Nathanial/Bartholomew made a prejudical remark about Jesus coming from Nazareth, but was quick to withdraw it, after he met Jesus.  All of us, who wish to follow Jesus, must be aware of our prejudices against places of birth, racial or denominatinal differences in others.  When we look closely for ourselves, we will find good in places, where we looked for none.  Many people are kept away from the ways of God by the unreasonable prejudices they conceive.  I have been living and working on this street for nearly fifteen years.  I have come to see that in not judging that I encounter God in places I would never have met God.  Thirteen years ago I held prejudices against needle exchange–then I started doing it, and encountered God in so many, and and different ways–I came to understand her suffering in the people I serve, the struggles, the fears, and I came to understand what it was to give life, life without reservation.  I am asked about what I accomplish and I remember the words of Jesus:  “and whoever gives even a cup of cold water to one of these little ones in the name of a disciple–truly I tell you, none of these will lose their reward.”

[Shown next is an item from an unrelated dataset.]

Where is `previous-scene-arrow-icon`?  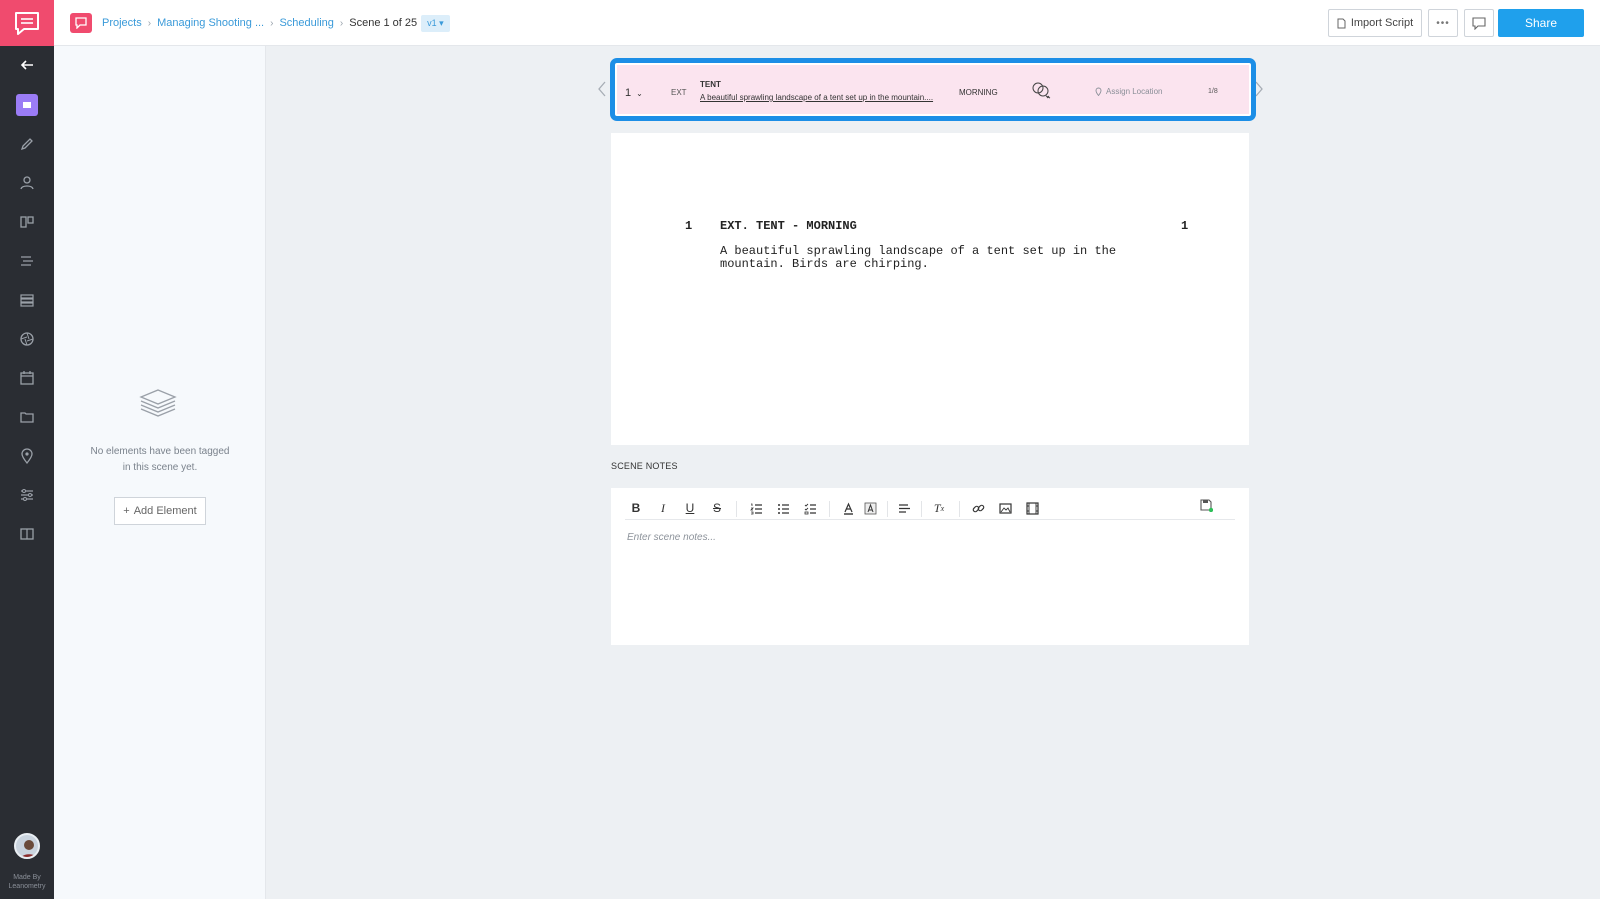
previous-scene-arrow-icon is located at coordinates (602, 89).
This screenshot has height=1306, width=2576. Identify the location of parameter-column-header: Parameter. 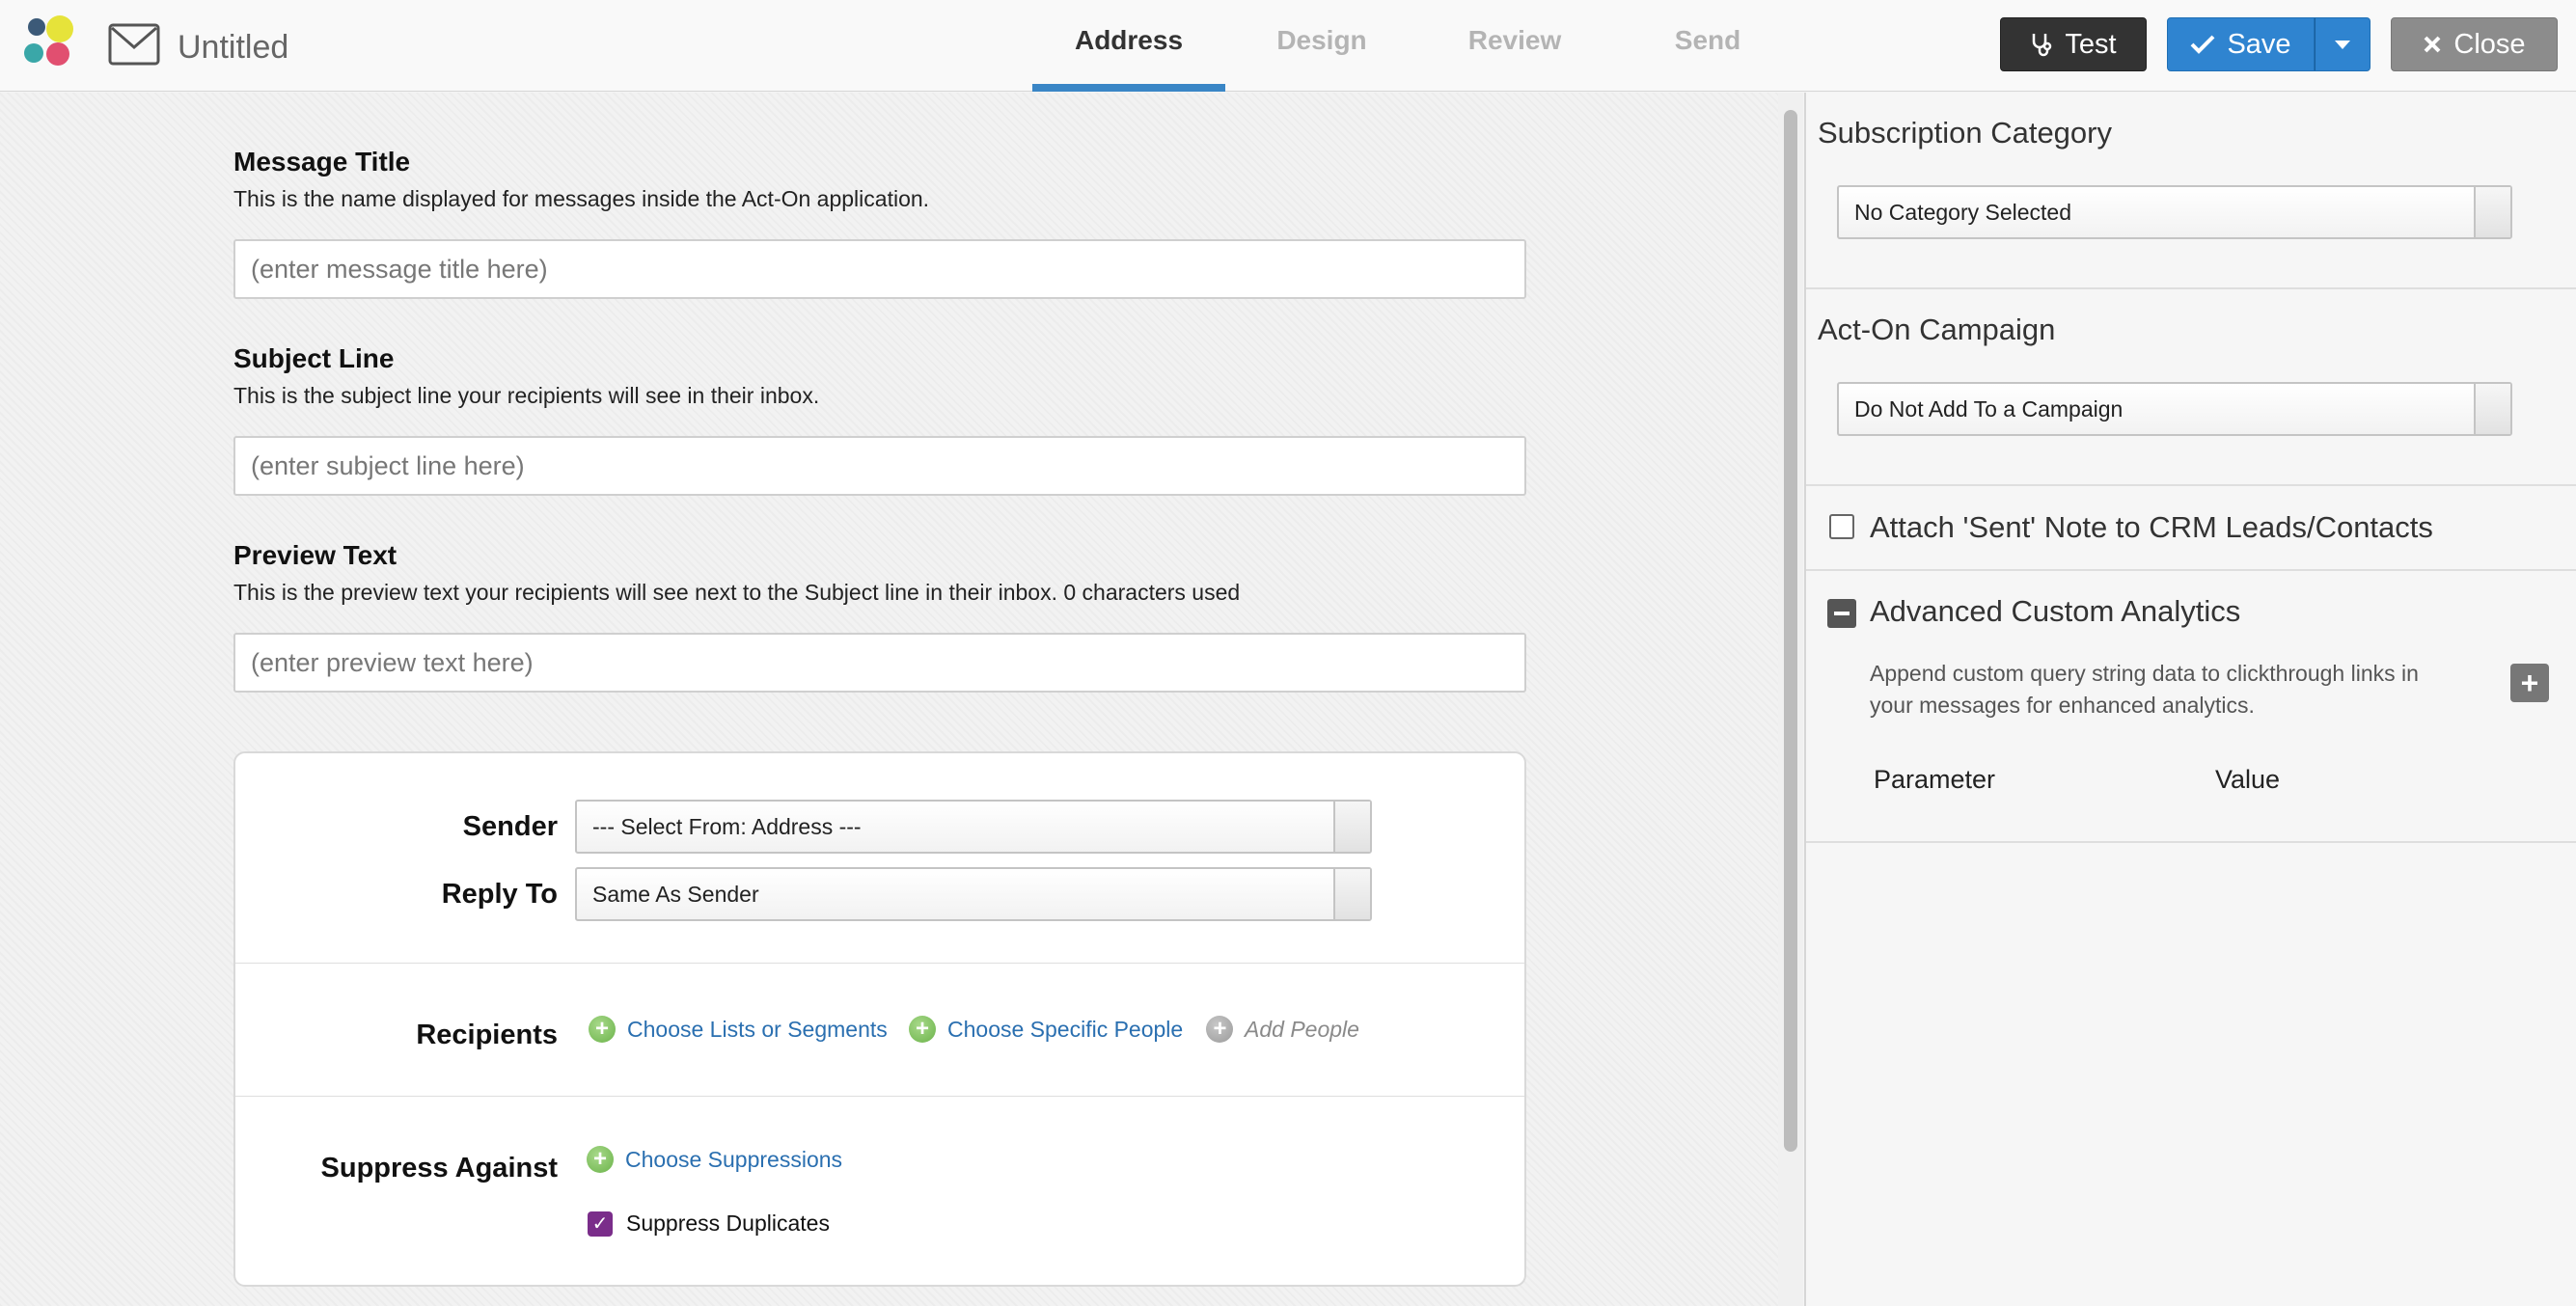
(1935, 779).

Giving “a cup of cold water” is simply all Jesus requires, but like Nathaniel once we strip away our prejudices that cup of cold water will embrace the world.

James, 21, stopped by, wanting money to go to San Rafel, to get away from abusive situaiton. I gave him $5.00, but he wanted more to have a guarantee to get back in a week, and I told him, no, he could pan handle over there, or get his friend to pay for it. He says he has appendicitus,  but want do anything about it, and I find that full of bullshit.  He is a guy who always begs, pleads, gets into abusive relatioships, and never sees into accepting responsibility for his actions. I gave him the five, some food to eat, and listened, and he went on his way, pleading and begging.  He is one I have offered to get him in treatment or in a shelter and he does not want that–he prefers his life as it is.  Again all I can do is give him the moment.

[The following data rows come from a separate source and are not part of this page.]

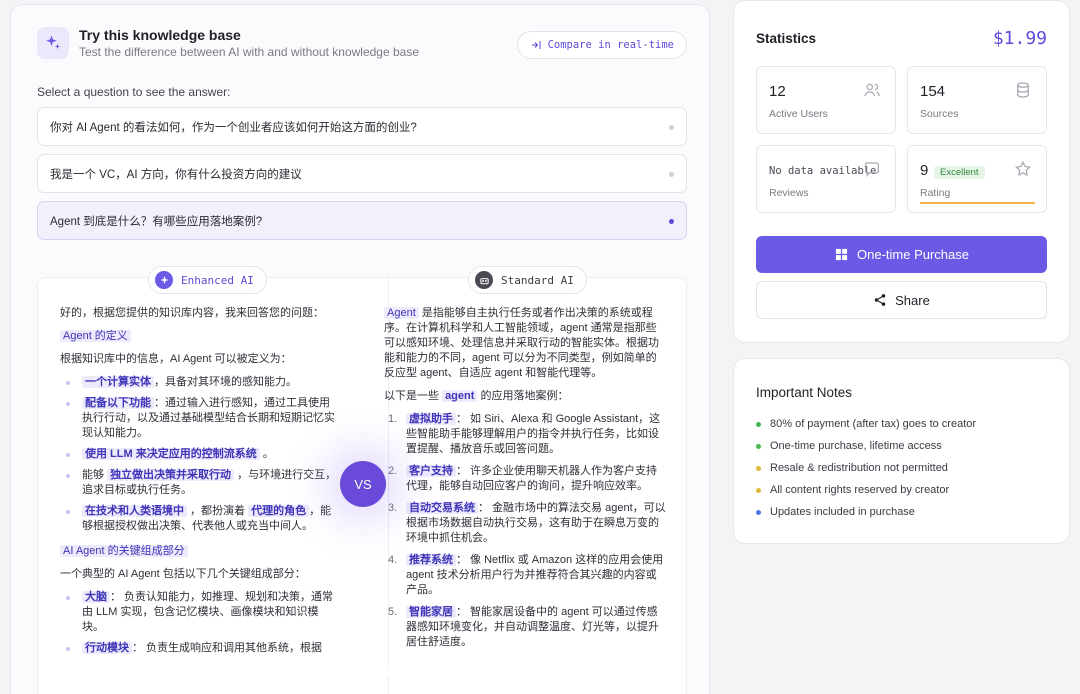 The image size is (1080, 694). I want to click on active-users-value: 12, so click(778, 92).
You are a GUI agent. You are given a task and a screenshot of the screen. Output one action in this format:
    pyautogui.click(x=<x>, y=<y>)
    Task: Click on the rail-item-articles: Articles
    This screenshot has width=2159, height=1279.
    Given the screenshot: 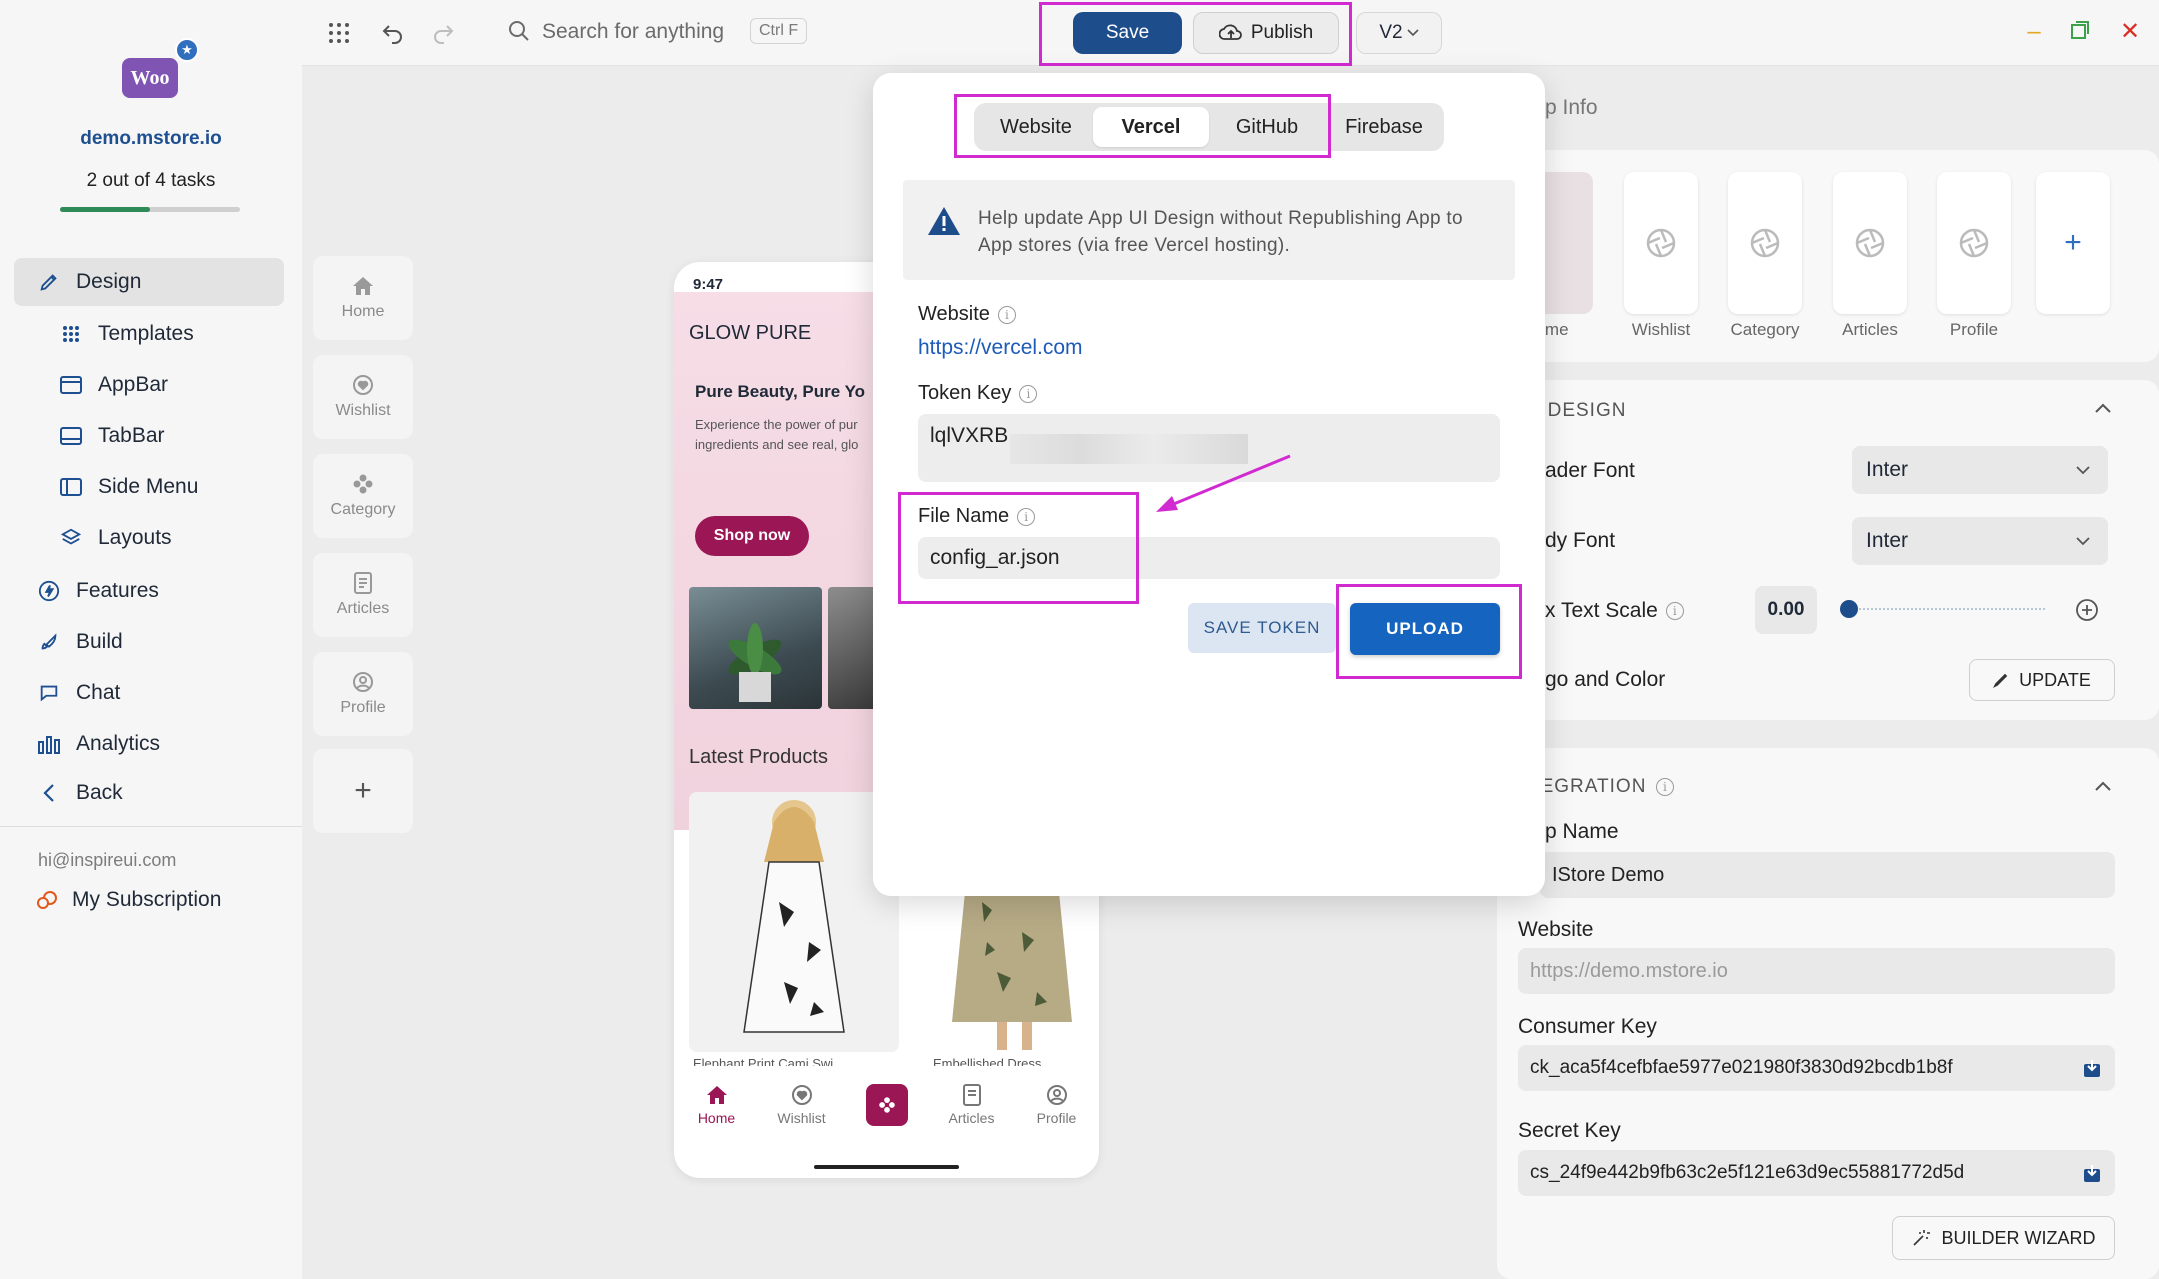 What is the action you would take?
    pyautogui.click(x=363, y=595)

Had dinner with catherine, roy. devilin from chicago group hung out until 1. outreach. celebrated Eucharist.  i am totally, totally exhausted. Deo Gratis! Thanks be to God!

“A Day of Rest”

August 24, 2009

August 23, Jn. 6:60-69

Today I took off. I worked twenty straight hours yesterday.  It was not intentional, but I got up for mass at 7 and meant to rest in the afternoon, but one person after another decided they needed some food, and then my group came at 7 and I had them until 2:30 and then a kid showed up with a severe problem until almost 4. So I took off today. My body hurt like hell, I took a long walk down to the bay, read scripture, prayed, and then went to the hot tubs, and soaked for an hour and a half, had dinner with Stephen and now I am going to bed.  This morning the paper was full of head lines of people out of work, of people lining up for minimum wage jobs, and my lines are growing bigger at my meals.  I think of how I really have not felt this in the sense of being really low on money. I continue to do the work, I continue to feed, I get by. I do cut back, but not the desperation that so many people are going through. I feel guilty sometimes. I do not see myself as blessed,  I see myself as frankly being lucky.  When I worry about the future I simply think only of today and live in the moment for that is all we have.  And so my day is over at 7:00 p.m. tonight. Deo Gratis! Thanks be to God!”